Mammalian PABPC4 is non-essential, but has roles in growth, post-natal survival and haematopoiesis

Cytoplasmic poly(A)-binding proteins (PABPs) are multifunctional RNA-binding proteins which play crucial roles in mRNA translation and stability. In mammals, two family members, PABPC1 and PABPC4 appear widely expressed, but the consequences of their loss of function in vivo remain unknown. Unexpectedly, we reveal that mammalian PABPC4 is not essential for development, contrary to findings in non-mammalian vertebrates. However, its loss affects birth weight, post-natal growth trajectories and survival although these were not tightly associated. Growth to adulthood was impacted in a sexually dimorphic manner. Viable PABPC4-deficient mice allowed us to test the hypothesis that it is required for haemoglobin synthesis within red blood cells.
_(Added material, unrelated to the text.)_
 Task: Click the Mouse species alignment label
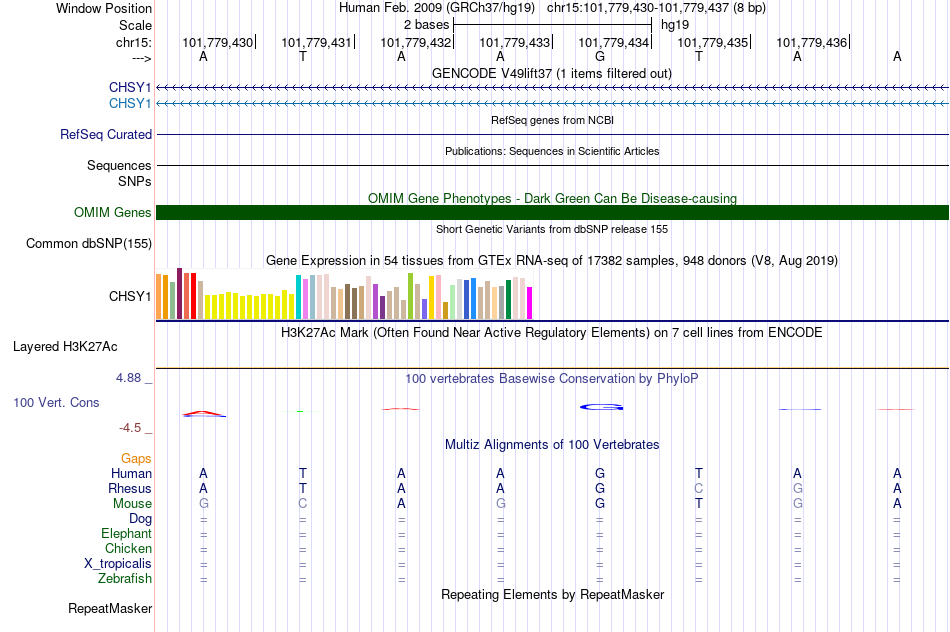click(132, 504)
Surprisingly, we find that PABPC4 loss leads to microcytic red blood cells, but not reduced haemoglobin levels, and conditional genetic approaches established that this was not a red blood cell intrinsic effect. These results challenge previous findings from cell-based models. This work provides the first insights into the biological functions of mammalian PABPC4, and caution against inferring mammalian PABPC function from work in cell-based models and/or non-mammalian species.